## Problems to work on
1. Using the race recap, answer these:
(a) What did the runner and Michelle decide about wearing ice grips?
(b) How many times during the race would they pass the corner where the cheer squad stood?
(c) Whom did they meet at around 17k?
2. Based on the race recap, explain why the final 5k was the hardest part of the race.

## Extract provided
_ _ _ _ _

A couple of weeks late, but better late than never.
This is my second year for running this race and I think it will become an annual event for me. For the first time ever I trained for a race WITH someone. Previously I always trained by myself, occasionally incorporating weekly Group Runs into my training schedule.
When I registered for this race months ago, I expected that I would have to train and run this race alone. Then my friend Michelle decided to register too, and I was pleased to have someone along for company. Our conflicting work schedules prevented us from doing all of our training runs together, but we managed to get together regularly. A few of our long runs were on freezing cold days, but the warmth of good company kept us going.
Race day was thankfully not cold. Road conditions were questionable and we considered whether we should wear our ice grips or not. We finally decided to play it safe and wear them. We were glad to have them for the first lap. Ice and slush was predominant with just bits of bare pavement showing through. By the second lap the temperatures had warmed up enough to melt the snow and the street was bare. We kept them on though because we knew the final stretch was bad, but to our surprise it was bare too by the time we got to it. Oh well.. no harm done.
One of my favorite parts of the race was a cheer squad from my Running Group. They were on a corner that we would be passing four times during the course of the race. What a boost to see them. Their encouragement gave us a burst of adrenaline every time we passed them. Thank you, Riverview Running Idiots!
The race went well. We were prepared for it and we knew when to fuel and when to stop for walk breaks. We didn’t have a goal time, we just wanted to finish uninjured. That proved to be a good goal as we later learned of a few people who suffered injury during the run.
The final 5k proved to be the hardest, not because we were unprepared but because the wind came up and we were running directly into it. Giving up was never an option so we kept going. At around 17k we met up with Fast Eddy who is running across Canada and back for Breast Cancer and Alzheimers awareness. He ran with us for a few minutes and provided a nice little boost.

_ _ _ _ _

## Given information
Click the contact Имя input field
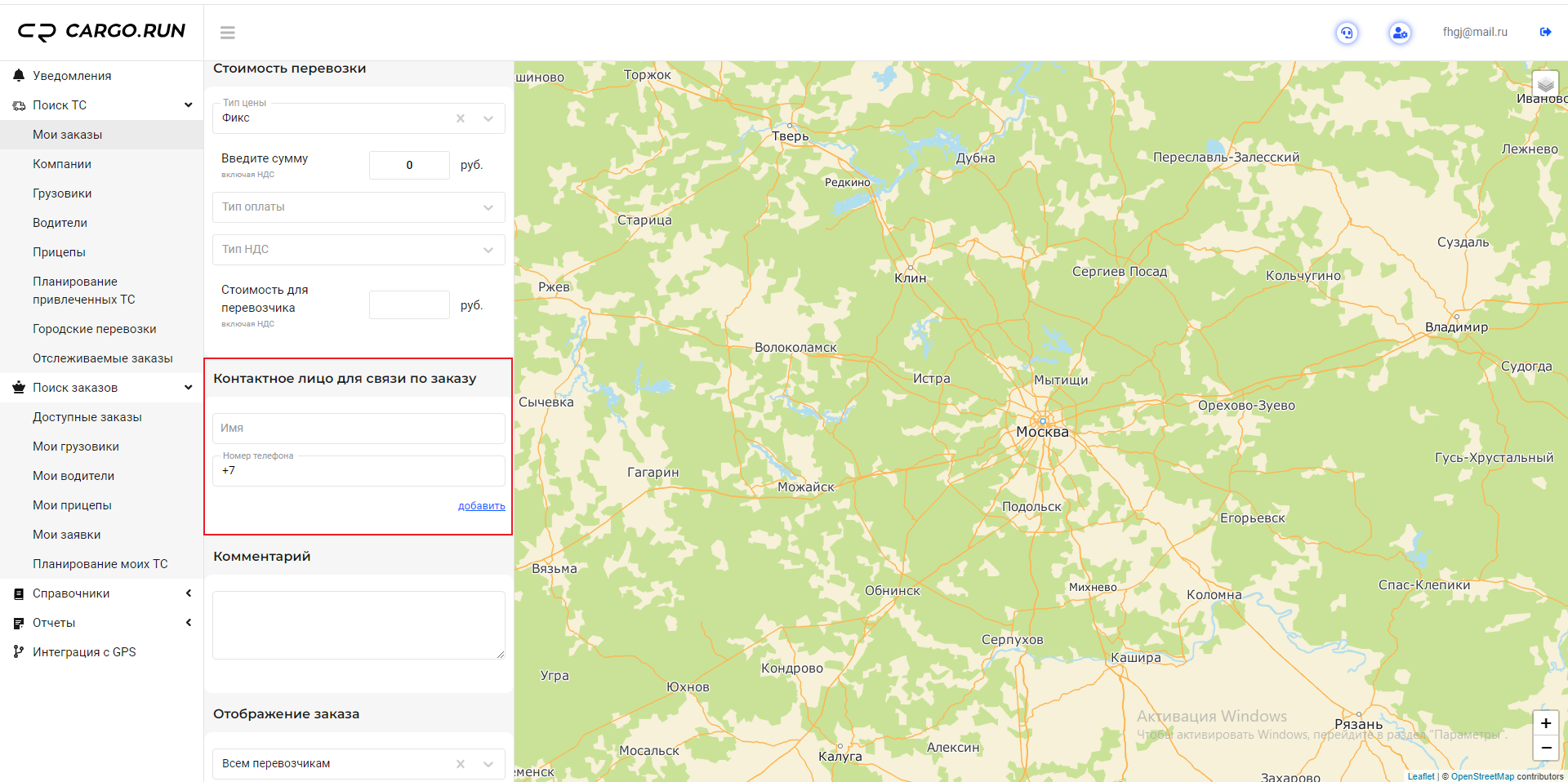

_ _ _ _ _

## Numbered responses
1.
(a) They decided to play it safe and wear them.
(b) Four times.
(c) Fast Eddy, who is running across Canada and back for Breast Cancer and Alzheimers awareness.

2. The final 5k was the hardest because the wind came up and they were running directly into it. It was not because they were unprepared.